If you are experiencing problems with soft water or corrosion of household plumbing:
You may want to consider a water treatment device
(called a neutralizer) designed to make water less corrosive. Newer homes with plastic plumbing generally don't need to be as concerned with corrosive water
with respect to the plumbing.
Ideal:
Water with total hardness between 150-200 mg/L is generally an ideal range of water hardness because there are enough ions to
protect against corrosion, but not too many that they contribute to scale formation. While it is a personal preference, households
with hardness in this range generally don't require additional treatment.
Note: the water softening industry measures hardness in grains per gallon. 1 grain per gallon = 17.1 mg/L as CaCO3
Sources of Total Hardness
Primarily dissolved carbonate minerals which occur naturally in soil and certain rock materials. When carbonate minerals dissolve, they
increase the amount of calcium and magnesium ions in water.
What is pH
The pH test measures the concentration of hydrogen ions in a solution. The concentration of hydrogen
determines if a solution is acidic or basic. The lower the pH, the more corrosive water will be.
Why Test for pH
The pH of groundwater in Wisconsin in typically between 6.5 and 8.5. Lower or higher values can occasionally
occur in parts of the state because of certain geologic characteristics. While there are not health concerns associated with
pH levels typical of Wisconsin groundwater, corrosive water (pH less than 7) is more likely to contain elevated levels of
copper and/or lead if those materials occur in the plumbing system.

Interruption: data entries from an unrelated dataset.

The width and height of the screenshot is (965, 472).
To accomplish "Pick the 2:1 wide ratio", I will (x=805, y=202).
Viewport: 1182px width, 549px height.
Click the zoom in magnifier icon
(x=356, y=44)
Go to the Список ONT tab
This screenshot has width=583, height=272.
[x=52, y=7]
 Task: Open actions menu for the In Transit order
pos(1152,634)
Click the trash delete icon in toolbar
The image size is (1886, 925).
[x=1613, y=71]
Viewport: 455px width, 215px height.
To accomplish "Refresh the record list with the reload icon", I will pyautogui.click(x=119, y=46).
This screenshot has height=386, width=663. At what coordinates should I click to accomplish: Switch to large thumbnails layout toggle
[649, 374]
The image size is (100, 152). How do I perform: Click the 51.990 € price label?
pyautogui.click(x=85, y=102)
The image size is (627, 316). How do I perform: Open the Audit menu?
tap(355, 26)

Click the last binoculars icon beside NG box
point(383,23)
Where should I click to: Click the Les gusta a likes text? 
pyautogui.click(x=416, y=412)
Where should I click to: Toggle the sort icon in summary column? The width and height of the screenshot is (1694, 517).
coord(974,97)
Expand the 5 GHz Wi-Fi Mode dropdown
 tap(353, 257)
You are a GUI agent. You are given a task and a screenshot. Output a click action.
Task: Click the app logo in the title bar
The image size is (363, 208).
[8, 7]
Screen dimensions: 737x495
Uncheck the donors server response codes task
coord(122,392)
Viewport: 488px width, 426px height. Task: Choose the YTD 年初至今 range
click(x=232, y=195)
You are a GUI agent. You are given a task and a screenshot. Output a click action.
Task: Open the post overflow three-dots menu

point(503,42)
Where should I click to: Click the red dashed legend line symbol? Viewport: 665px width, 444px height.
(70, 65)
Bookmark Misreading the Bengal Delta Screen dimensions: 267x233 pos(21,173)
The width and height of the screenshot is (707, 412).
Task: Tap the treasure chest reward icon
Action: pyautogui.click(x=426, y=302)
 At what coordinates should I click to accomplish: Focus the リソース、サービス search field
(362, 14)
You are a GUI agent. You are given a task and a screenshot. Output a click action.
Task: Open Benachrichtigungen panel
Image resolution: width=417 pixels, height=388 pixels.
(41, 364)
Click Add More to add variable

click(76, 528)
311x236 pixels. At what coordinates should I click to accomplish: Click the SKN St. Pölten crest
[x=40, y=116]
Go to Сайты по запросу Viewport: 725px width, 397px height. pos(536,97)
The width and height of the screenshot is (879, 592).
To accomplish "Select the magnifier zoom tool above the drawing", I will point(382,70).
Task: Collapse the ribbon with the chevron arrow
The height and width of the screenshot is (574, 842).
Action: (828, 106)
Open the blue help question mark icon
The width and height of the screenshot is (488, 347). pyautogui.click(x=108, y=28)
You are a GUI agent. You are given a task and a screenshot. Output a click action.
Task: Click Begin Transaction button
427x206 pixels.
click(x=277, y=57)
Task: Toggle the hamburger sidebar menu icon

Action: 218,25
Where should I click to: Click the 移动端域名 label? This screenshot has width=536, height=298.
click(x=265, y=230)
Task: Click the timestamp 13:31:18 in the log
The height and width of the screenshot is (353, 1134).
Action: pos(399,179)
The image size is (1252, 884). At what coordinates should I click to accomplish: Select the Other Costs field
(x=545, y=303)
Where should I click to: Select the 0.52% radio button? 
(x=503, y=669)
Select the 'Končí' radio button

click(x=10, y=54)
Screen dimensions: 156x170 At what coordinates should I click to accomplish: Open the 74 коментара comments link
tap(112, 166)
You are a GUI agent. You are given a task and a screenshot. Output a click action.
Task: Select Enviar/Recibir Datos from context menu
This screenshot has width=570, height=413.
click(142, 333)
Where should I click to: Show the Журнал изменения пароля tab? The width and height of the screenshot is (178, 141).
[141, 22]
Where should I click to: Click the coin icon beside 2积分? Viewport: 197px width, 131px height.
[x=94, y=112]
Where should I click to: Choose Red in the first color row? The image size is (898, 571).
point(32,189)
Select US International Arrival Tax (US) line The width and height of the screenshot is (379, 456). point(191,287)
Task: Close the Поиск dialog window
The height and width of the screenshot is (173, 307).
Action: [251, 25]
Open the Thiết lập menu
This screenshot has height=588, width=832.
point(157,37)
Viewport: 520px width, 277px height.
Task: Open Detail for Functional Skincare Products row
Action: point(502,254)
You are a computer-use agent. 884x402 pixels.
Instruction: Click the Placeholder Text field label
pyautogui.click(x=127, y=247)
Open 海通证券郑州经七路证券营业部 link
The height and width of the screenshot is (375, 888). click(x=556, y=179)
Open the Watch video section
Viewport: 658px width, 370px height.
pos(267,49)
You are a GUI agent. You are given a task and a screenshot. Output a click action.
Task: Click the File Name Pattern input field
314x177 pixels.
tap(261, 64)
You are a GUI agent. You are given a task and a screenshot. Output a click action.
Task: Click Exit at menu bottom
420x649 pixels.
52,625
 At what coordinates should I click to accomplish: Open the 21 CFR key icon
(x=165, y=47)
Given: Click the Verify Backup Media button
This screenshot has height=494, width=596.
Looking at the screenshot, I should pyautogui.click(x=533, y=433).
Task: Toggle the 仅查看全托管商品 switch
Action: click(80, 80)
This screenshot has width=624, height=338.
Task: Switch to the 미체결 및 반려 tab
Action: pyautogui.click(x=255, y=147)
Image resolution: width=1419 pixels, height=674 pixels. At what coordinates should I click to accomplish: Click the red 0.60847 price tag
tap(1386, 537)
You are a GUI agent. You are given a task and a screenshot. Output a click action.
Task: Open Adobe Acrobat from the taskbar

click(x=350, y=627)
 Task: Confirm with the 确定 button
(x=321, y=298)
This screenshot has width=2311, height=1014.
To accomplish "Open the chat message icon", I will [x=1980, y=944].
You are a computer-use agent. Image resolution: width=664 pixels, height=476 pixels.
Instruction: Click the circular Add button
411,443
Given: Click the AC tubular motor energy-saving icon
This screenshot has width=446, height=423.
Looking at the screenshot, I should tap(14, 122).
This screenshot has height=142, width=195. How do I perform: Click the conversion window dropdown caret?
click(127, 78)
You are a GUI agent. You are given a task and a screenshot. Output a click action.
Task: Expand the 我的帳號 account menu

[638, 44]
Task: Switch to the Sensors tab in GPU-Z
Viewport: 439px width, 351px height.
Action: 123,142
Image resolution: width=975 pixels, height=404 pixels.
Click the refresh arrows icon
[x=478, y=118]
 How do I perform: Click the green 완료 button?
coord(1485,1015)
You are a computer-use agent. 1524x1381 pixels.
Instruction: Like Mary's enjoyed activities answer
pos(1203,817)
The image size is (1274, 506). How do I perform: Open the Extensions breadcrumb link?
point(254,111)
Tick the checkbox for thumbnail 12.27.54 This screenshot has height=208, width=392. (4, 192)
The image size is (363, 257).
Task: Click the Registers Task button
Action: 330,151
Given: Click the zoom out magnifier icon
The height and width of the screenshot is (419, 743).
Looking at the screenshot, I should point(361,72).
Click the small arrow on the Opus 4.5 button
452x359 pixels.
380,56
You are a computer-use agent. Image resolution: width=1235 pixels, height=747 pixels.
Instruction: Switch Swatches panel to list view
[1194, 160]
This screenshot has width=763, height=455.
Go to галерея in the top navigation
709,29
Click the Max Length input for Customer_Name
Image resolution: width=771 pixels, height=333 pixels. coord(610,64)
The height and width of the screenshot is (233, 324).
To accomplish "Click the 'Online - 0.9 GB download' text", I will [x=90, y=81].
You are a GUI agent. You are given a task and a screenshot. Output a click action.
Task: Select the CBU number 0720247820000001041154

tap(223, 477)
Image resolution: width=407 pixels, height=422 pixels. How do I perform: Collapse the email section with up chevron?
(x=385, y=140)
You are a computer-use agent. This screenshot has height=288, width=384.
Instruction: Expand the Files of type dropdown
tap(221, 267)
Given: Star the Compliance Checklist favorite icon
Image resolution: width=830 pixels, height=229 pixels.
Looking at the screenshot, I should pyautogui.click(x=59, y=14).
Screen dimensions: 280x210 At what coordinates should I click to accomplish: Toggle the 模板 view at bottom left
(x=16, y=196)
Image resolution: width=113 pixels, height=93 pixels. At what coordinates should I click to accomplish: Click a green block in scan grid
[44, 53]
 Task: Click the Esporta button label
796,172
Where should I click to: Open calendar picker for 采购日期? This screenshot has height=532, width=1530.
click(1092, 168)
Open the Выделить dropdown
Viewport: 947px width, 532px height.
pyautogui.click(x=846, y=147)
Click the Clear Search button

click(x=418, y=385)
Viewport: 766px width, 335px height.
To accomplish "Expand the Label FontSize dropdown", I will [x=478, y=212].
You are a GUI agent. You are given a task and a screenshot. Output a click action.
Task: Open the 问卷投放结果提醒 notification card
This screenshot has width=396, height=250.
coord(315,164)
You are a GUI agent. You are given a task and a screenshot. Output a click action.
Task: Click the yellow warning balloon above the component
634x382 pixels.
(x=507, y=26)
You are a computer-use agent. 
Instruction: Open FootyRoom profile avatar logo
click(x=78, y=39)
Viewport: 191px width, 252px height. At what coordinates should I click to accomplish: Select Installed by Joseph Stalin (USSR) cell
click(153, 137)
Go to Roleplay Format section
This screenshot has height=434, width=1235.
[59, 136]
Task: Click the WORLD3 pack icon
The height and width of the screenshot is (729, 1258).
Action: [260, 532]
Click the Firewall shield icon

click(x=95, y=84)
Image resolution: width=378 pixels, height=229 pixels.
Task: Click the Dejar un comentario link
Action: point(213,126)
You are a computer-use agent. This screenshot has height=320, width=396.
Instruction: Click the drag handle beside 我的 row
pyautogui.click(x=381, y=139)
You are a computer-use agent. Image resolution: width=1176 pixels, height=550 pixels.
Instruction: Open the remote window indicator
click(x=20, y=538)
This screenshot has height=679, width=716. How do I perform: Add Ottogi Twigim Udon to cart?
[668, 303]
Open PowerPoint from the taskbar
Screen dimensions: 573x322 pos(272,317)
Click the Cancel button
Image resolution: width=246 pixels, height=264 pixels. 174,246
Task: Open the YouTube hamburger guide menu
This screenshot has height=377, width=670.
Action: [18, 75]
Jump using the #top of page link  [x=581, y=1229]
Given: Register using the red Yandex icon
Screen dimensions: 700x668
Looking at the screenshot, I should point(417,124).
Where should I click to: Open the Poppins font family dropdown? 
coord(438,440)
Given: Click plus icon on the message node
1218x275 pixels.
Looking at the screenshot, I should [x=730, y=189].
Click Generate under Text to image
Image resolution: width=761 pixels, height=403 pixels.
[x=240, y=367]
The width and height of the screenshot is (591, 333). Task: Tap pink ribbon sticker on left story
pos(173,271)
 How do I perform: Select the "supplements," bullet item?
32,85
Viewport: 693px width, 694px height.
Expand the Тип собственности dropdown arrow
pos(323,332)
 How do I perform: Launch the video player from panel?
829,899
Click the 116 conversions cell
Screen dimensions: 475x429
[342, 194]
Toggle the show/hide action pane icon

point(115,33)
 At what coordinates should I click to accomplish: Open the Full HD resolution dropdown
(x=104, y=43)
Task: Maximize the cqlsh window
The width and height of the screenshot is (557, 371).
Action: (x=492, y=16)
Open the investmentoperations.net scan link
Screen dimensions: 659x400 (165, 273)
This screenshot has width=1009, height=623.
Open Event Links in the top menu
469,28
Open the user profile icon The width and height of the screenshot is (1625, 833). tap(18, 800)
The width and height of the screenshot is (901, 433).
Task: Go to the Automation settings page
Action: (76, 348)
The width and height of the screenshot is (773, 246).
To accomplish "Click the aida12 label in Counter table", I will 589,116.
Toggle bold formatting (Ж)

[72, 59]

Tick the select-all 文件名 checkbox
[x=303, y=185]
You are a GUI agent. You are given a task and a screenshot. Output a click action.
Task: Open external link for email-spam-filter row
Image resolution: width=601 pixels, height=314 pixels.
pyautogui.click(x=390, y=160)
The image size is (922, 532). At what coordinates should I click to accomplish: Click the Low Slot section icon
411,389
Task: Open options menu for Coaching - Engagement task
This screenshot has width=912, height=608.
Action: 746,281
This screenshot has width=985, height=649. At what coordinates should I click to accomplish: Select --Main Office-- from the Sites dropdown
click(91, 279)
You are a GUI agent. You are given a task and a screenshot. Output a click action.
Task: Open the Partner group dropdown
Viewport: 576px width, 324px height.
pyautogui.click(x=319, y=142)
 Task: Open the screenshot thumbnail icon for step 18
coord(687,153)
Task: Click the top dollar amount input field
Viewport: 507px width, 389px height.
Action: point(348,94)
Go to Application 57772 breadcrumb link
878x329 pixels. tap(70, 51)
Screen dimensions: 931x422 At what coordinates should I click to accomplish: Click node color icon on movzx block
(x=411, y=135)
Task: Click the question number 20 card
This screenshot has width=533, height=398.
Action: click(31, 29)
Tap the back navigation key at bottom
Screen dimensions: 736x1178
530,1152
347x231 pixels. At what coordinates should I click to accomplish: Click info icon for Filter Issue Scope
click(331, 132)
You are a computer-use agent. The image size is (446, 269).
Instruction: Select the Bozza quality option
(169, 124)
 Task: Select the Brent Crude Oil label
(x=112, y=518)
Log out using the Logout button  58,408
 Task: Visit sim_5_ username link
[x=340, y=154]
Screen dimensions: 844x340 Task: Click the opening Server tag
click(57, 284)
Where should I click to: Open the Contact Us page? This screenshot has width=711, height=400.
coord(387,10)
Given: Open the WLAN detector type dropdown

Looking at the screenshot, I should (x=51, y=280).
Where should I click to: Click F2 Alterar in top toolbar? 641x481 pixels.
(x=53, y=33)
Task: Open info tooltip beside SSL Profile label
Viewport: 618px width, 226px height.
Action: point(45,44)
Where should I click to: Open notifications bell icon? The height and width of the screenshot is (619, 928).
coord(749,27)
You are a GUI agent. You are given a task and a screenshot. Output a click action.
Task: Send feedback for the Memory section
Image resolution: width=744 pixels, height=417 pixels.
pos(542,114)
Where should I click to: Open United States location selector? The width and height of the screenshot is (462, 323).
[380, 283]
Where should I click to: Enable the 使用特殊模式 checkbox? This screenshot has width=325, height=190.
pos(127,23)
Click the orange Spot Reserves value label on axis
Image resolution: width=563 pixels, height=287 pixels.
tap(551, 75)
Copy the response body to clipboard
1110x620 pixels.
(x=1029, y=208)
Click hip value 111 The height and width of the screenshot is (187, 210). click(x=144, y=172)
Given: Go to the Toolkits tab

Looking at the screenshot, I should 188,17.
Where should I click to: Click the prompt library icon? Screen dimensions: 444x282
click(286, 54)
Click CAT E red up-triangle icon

Low pH values are most often caused by a lack of carbonate minerals. Low total hardness and alkalinity are often correlated with
low or acidic pH values.
What is Conductivity
Conductivity measures the amount of dissolved substances (or ions) in water; but does not
give an indication of which minerals are present. Changes in conductivity over time may indicate changes
in overall water quality.
Why test for Conductivity
There is no health standard associated conductivity. A normal conductivity value measured in umhos/cm is roughly
twice the total hardness (measured as CaCO3) in unsoftened water samples. If conductivity is significantly greater than twice
the hardness, it may indicate the presence of other human-influenced or naturally occurring ions such as chloride, nitrate,
or sulfate. Because conductivity is relatively easy and cost effective to measrue, understanding variations in conductivity
may help in designing cost effective monitoring strategies for homeowners
to monitor their well water continuously through sensors rather than annual test.